• _Directions_: In the entries that follow, find the line containing "Where should I" and the line containing "Task: Expand hidden system tray icons", then retype exactly the lines from the first through the second, pictures excluded.
====== Input data
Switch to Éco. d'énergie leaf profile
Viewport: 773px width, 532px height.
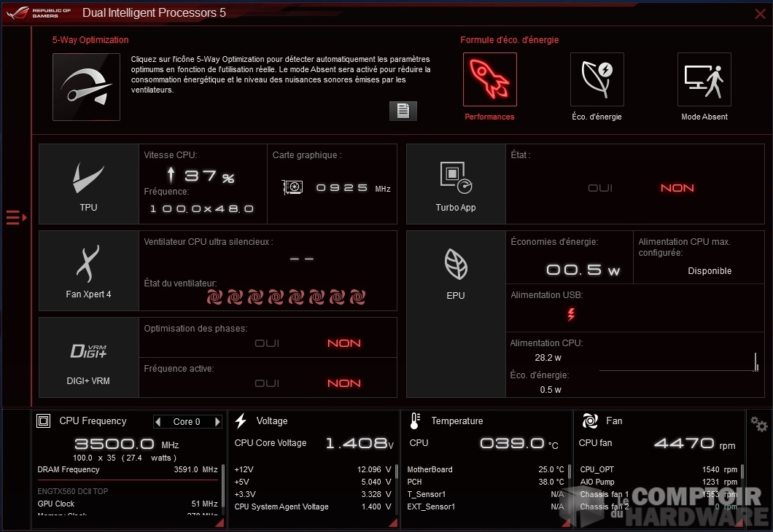pyautogui.click(x=597, y=79)
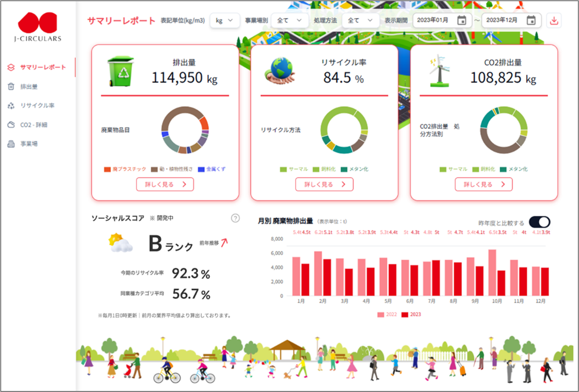Click 詳しく見る under 排出量 card

(165, 184)
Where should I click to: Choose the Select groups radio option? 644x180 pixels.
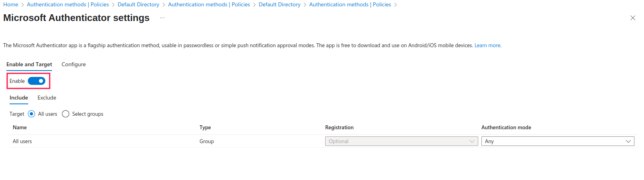point(66,114)
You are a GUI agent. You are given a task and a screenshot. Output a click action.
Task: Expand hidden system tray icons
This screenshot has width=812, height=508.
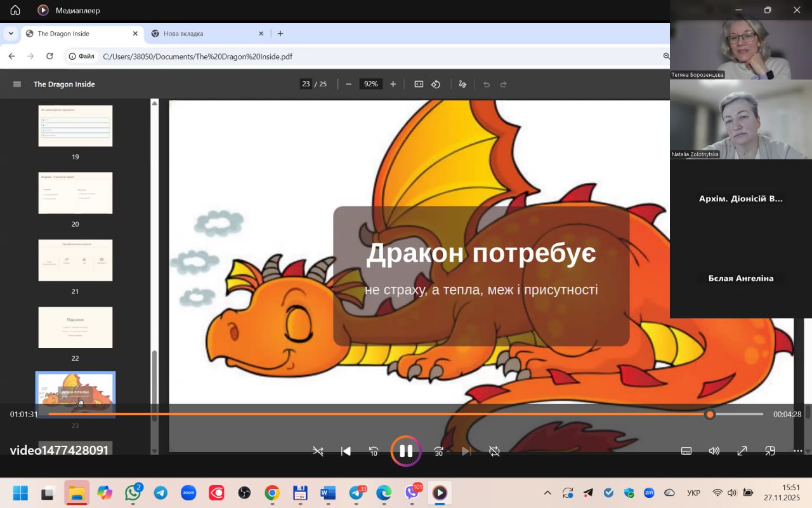[547, 492]
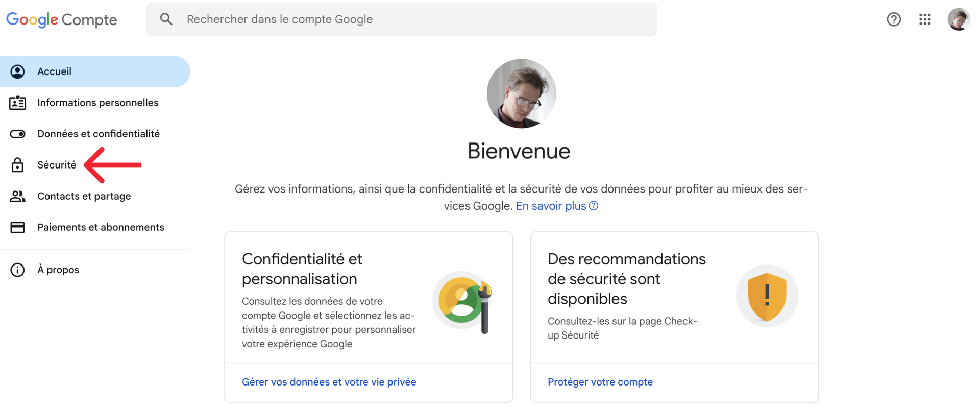Click Protéger votre compte link

(600, 382)
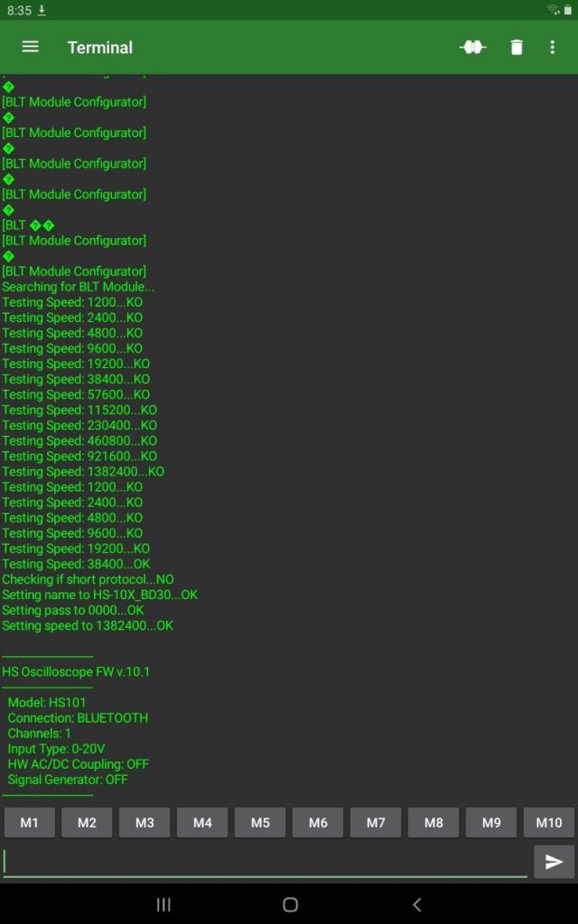Tap the connect/disconnect plug icon
This screenshot has width=578, height=924.
coord(473,47)
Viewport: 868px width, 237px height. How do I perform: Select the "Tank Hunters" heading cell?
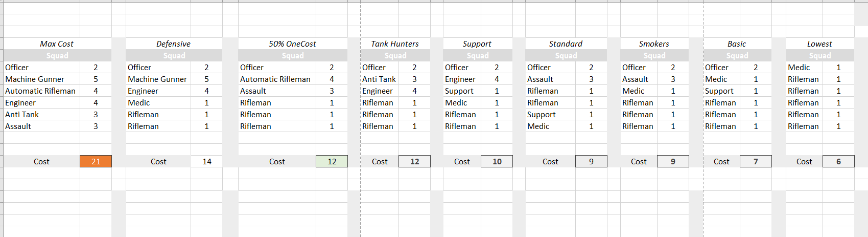click(395, 44)
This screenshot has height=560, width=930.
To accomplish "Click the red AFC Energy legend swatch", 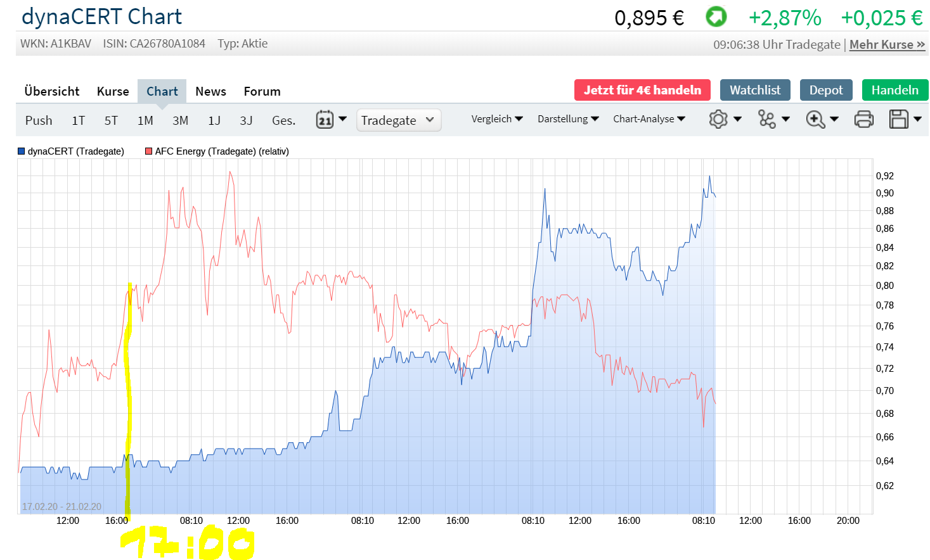I will (x=149, y=151).
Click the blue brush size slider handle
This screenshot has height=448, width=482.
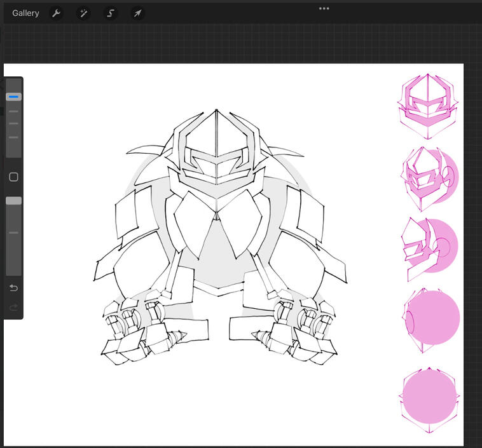[13, 97]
============
• _Task result_:
Where should I click to: Choose the Select groups radio option? 644x180 pixels.
point(66,114)
You are a GUI agent. You are given a task and a screenshot. Output a click action.
Task: Expand hidden system tray icons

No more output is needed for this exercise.